■ **GIVEN INSTRUCTION**:
Scale the entries from the line containing "This screenshot has width=1292, height=887." through the end of the entries, both ends included. Give those lines again with their requests, and multiply every coordinate in the answers by 2.4, rounding to whole numbers with halves rounded up. Leave the pictures out.

* * * * *

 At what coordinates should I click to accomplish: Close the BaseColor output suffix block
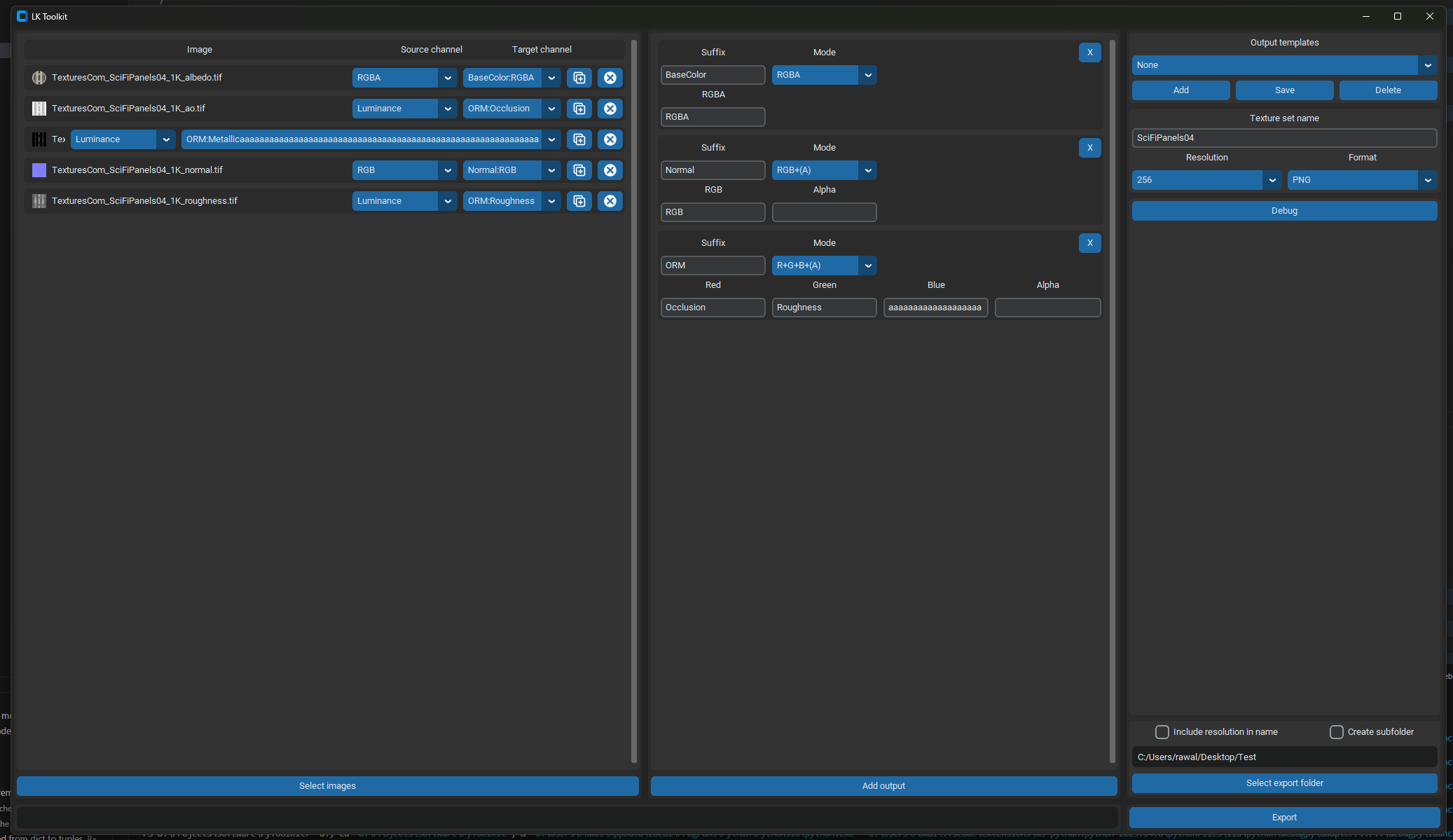point(1089,52)
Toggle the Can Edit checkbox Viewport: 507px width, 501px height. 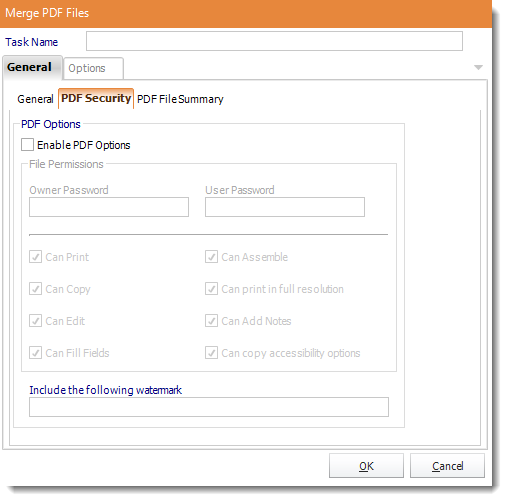pyautogui.click(x=35, y=321)
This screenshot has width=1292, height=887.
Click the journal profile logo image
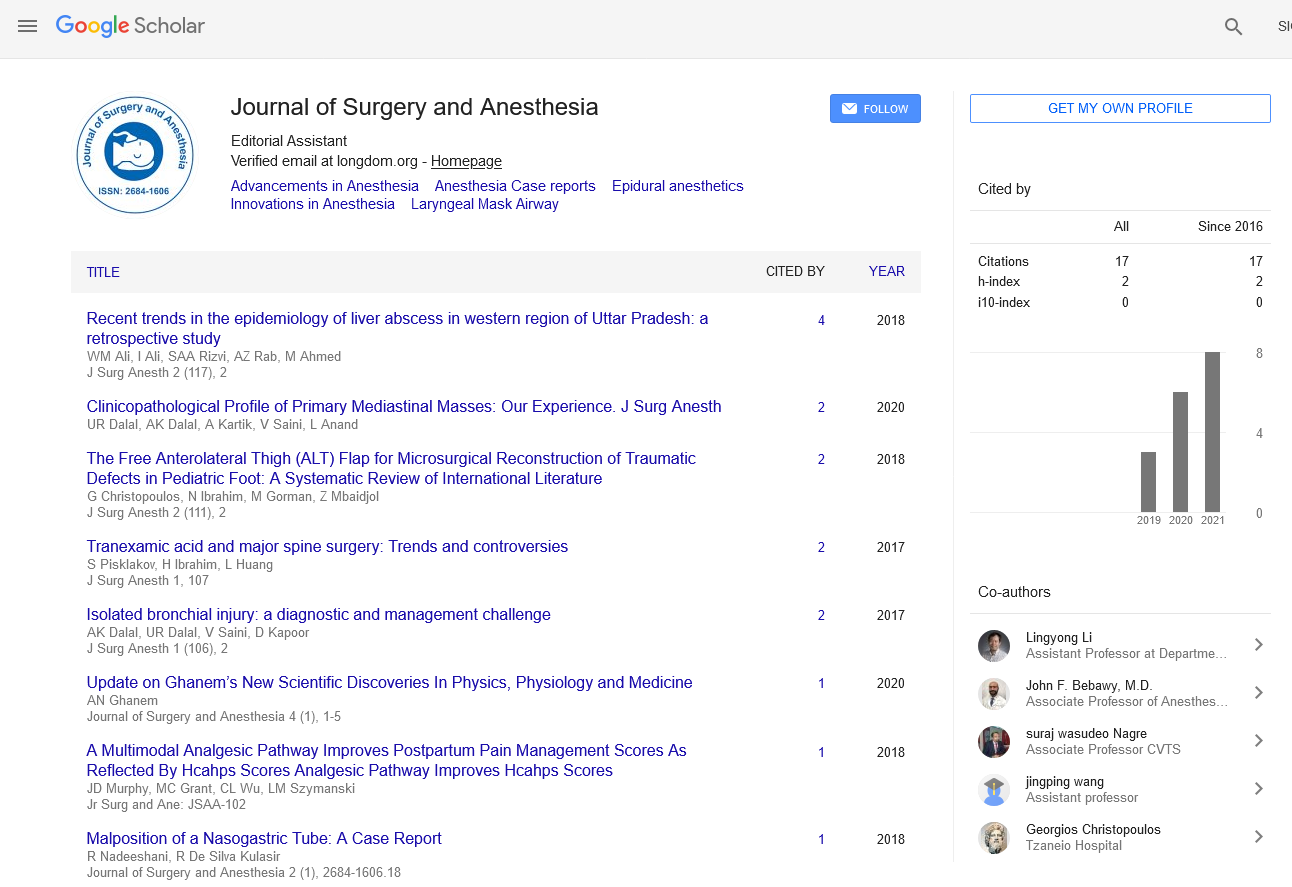pos(135,155)
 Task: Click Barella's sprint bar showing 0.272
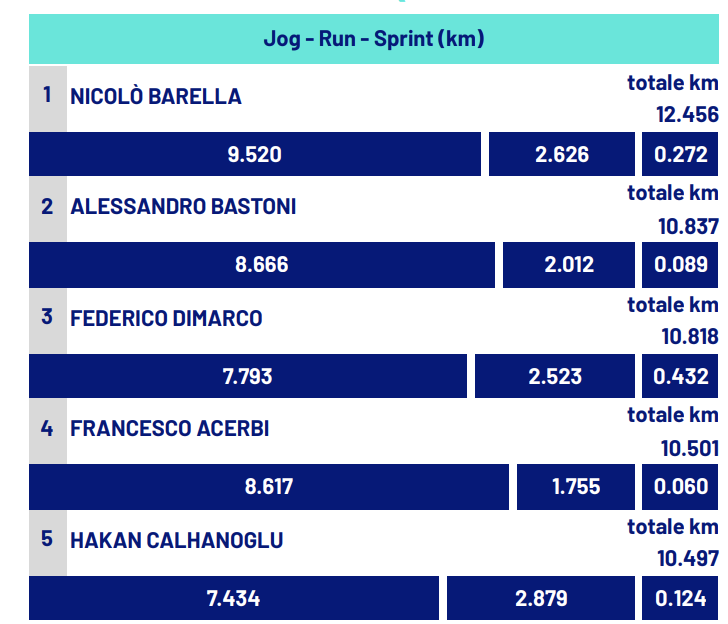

* * * * *

■ **TASK SOLUTION**:
This screenshot has width=1292, height=887.
Click the journal profile logo image
pos(324,372)
 Task: Click Barella's sprint bar showing 0.272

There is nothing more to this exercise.